Another challenge in October 2015, brought by Wikimedia and others to Section 702 surveillance, was dismissed by a U.S. district court on the same grounds — i.e. that the plaintiffs lacked standing.
She further argues the U.S. government has “increasingly sought to use the state secrets privilege not merely to shield particular information from disclosure, but to keep entire cases out of court based on their subject matter”.
“To date, as a result of the government’s invocation and the courts’ acceptance of the standing and state secrets objections described above, no civil lawsuit challenging Section 702 or EO 12333 surveillance has ever produced a U.S. court decision addressing the lawfulness of that surveillance,” she writes.
Another of her points is that the U.S. government has generally taken the position that non-U.S. persons located abroad have no right to challenge surveillance under the U.S. Constitution — dubbing that a “significant” detail, given the crux of the legal challenge (i.e. whether or not Europeans are getting ‘essentially equivalent’ protection for their rights under US law).
She also touches on one of the newer developments vis-a-vis US-EU privacy law: the creation of an Ombudsperson position, as part of the Privacy Shield agreement reached between the EU and the US to replace the invalidated Safe Harbor mechanism.
While this addition is one of the changes the European Commission has pointed to to argue its view that Privacy Shield is legally robust, Gorski’s take is that the Ombudsperson’s “legal authority and ability to provide meaningful redress are severely limited”.
“Even where the Ombudsperson does find that data was handled improperly, she can neither confirm nor deny that the complainant was subject to surveillance, nor can she inform the individual of the specific remedial action taken,” she argues.

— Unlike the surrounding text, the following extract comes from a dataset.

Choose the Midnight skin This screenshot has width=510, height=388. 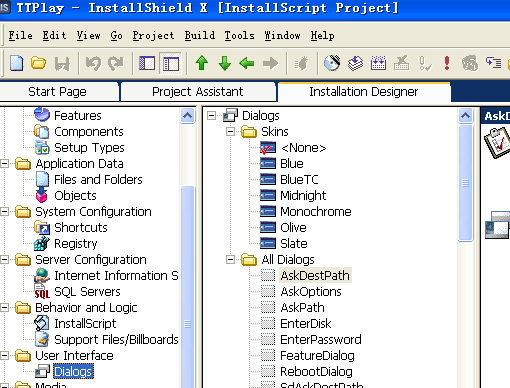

“There is no indication that the Ombudsperson can in fact require an executive-branch agency to implement a particular remedy. Nor is there any indication that she is empowered to conduct a complete and independent legal and factual analysis of the complaint — e.g., to assess whether surveillance violated the Fourth Amendment, as opposed to simply examining whether surveillance complied with the relevant regulations.”
She also questions the independence of the position, given the Ombudsperson is part of the State Department — and therefore “not entirely independent from the intelligence community” against whose operations it will be fielding complaints.
“In short, an individual who complains to the Ombudsperson is extremely unlikely to ever learn how his complaint was analyzed, or how any non-compliance was in fact remedied. He also lacks the ability to appeal or enforce the Ombudsperson’s decision,” she adds.
In a sign of how much high level political concern is being attached to the legal challenge, the U.S. government last year applied to be an amicus in the case — and was granted this status, with the judge writing the country has “a significant and bona fide interest in the outcome of these proceedings”.
While, a new tougher General Data Protection Directive is due to come into force in Europe next year — which may also have ramifications for the rules around authorizing transatlantic data flows.